Fin avril, l’artiste ghanéen Ibrahim Mahama enveloppera Kunsthalle Bern dans des sacs de jute, revisitant une intervention de 1968 de Christo et Jeanne-Claude.
Avant sa réouverture, la Kunsthalle Bern sera enveloppée par Ibrahim Mahama, alors que l’artiste ghanéen transforme l’institution suisse avec l’une de ses interventions à grande échelle signature.
L’œuvre rend hommage à un moment charnière de l’histoire de l’art. En 1968, Christo et Jeanne-Claude ont fait la une des journaux en enroulant la Kunsthalle Bern en polyéthène renforcé, marquant leur toute première intervention de construction.
Maintenant, Mahama revisite qui agissent avec un nouveau matériel, imprégné des histoires complexes du commerce mondial, du travail et de la migration.
L’emballage sera en place le 30 avril, avant la réouverture officielle du musée en juin 2025 après sa première rénovation depuis 1918.

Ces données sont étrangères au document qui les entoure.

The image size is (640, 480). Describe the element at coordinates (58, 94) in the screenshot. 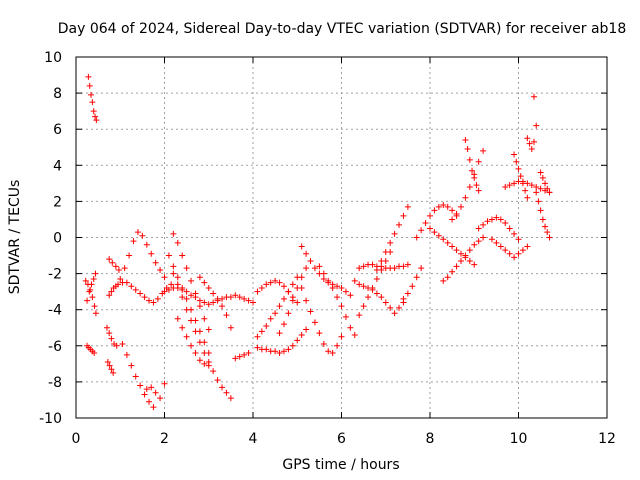

I see `y-tick-label: 8` at that location.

Connu pour ses installations à grande échelle, le travail de Mahama se concentre souvent sur des matériaux trouvés et réutilisés. Dans ce travail, il utilise à nouveau des sacs de jute, produit à l’origine en Asie du Sud-Est et a utilisé pour transporter des fèves de cacao du Ghana vers l’Europe, puis réutilisé par les commerçants locaux pour transporter du riz, du maïs et éventuellement du charbon de bois. Pour Mahama, les sacs soulèvent une question importante: «Pourquoi est-il plus facile pour les marchandises de voyager à travers les frontières que pour les humains?» Il a demandé en 2011, tout en regardant des camions passer à la frontière ghanéenne.
L’exposition marque la première présentation en solo de Mahama en Suisse et arrive à un moment charnière pour le Kunsthalle lui-même. Après une fermeture d’un an pour rénover le bâtiment, le musée décrit l’emballage de Maham comme «une chrysalis littérale et théorique».

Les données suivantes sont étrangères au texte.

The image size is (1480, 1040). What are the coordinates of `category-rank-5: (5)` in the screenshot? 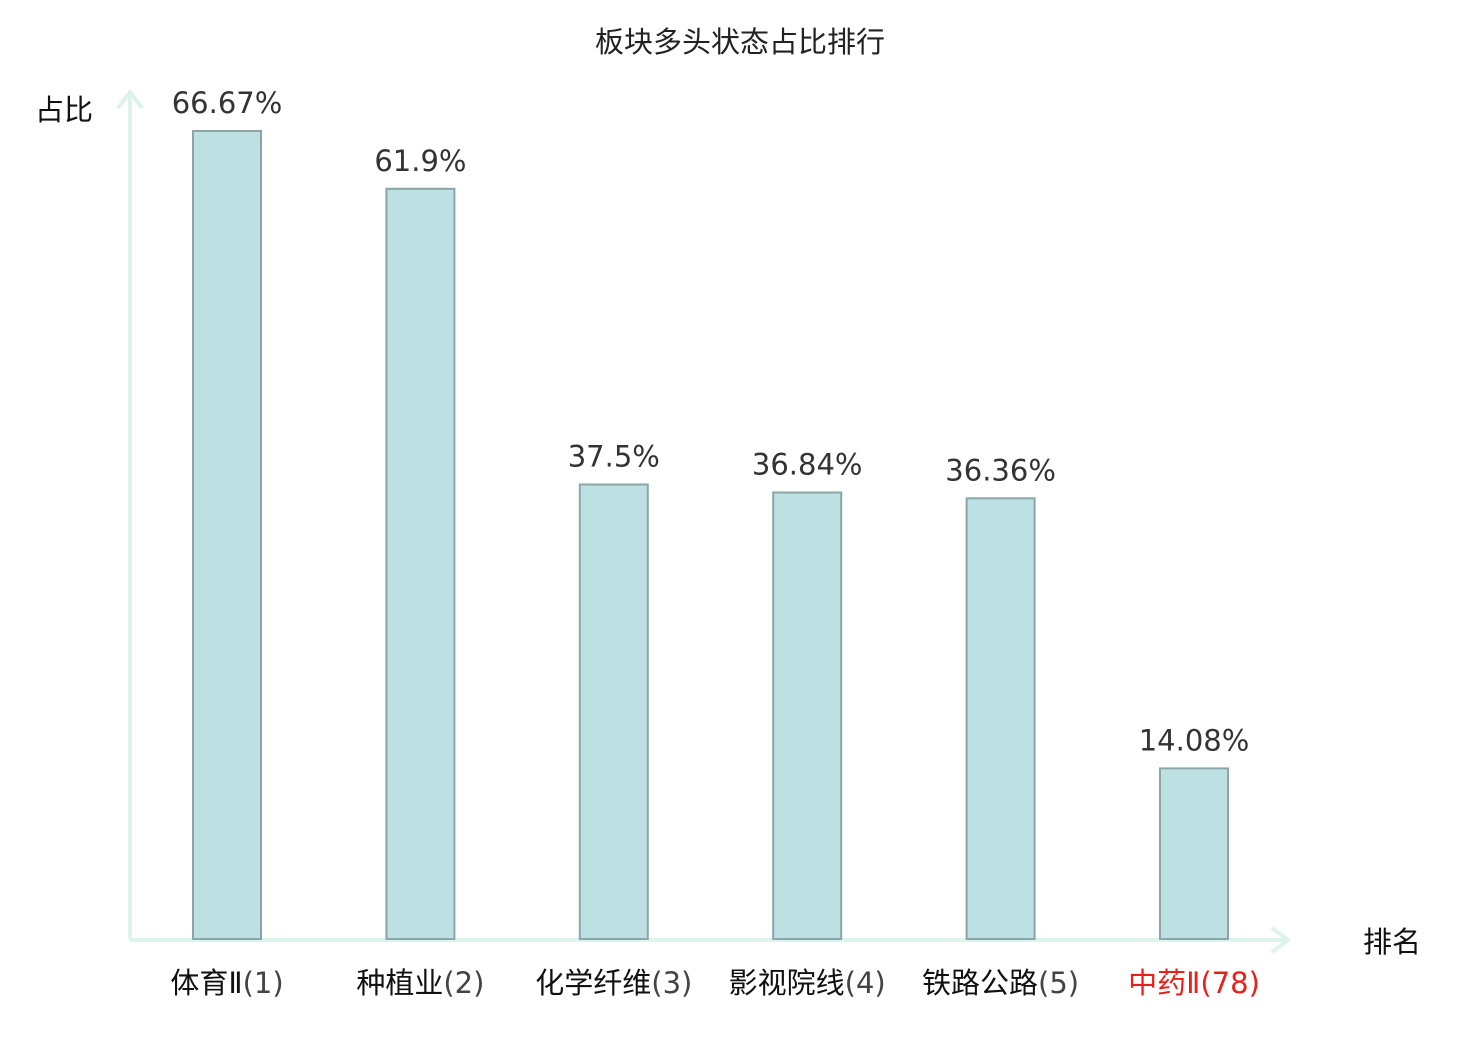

« Nous choisissons le mot chrysalis pour ses connotations transformatrices; le moment définitif avant un insecte se métamorphose », a déclaré la Kunsthalle.
L’emballage, comme le corps plus large de Mahama, invite la réflexion sur l’héritage colonial – ici l’empreinte coloniale des relations commerciales suisses-Ghanais, en particulier par l’exportation du cacao. L’usine de cacao, introduite au Ghana en 1857 par la Mission de Bâle, reste aujourd’hui une marchandise majeure. L’installation de Mahama explore cette histoire aux côtés des préoccupations écologiques, mettant en évidence l’impact du capitalisme mondial et de la surproduction, et même du rôle des ravageurs dans la perturbation des chaînes d’approvisionnement.
«Grâce à cette sculpture publique pour Kunsthalle Bern, Mahama pose des questions qui discutent des conditions de travail actuelles et de leurs manifestations écologiques dans le commerce mondial du cacao», a noté le musée, ajoutant que l’installation «aborde également l’empreinte coloniale des relations commerciales suisses avec le Ghana».
Les sacs de jute eux-mêmes ne sont pas seulement des objets mais des archives, dit Mahama – «caractérisé par le temps, la forme et le lieu». Chaque sac supporte des traces de son voyage, des marques de commerçant aux signes d’usure.
« Mahama discute non seulement d’un geste imprimé dans l’histoire de l’art, mais le récupére – superposant les récits passés et présents sur nos murs, et nous invitant à affronter les héritages enchevêtrés de l’art, de l’architecture et du commerce mondial », a déclaré la Kunsthalle.
La présentation en solo d’Ibrahim Mahama à Kunsthalle Bern se déroule du 30 avril au 1er juin 2025.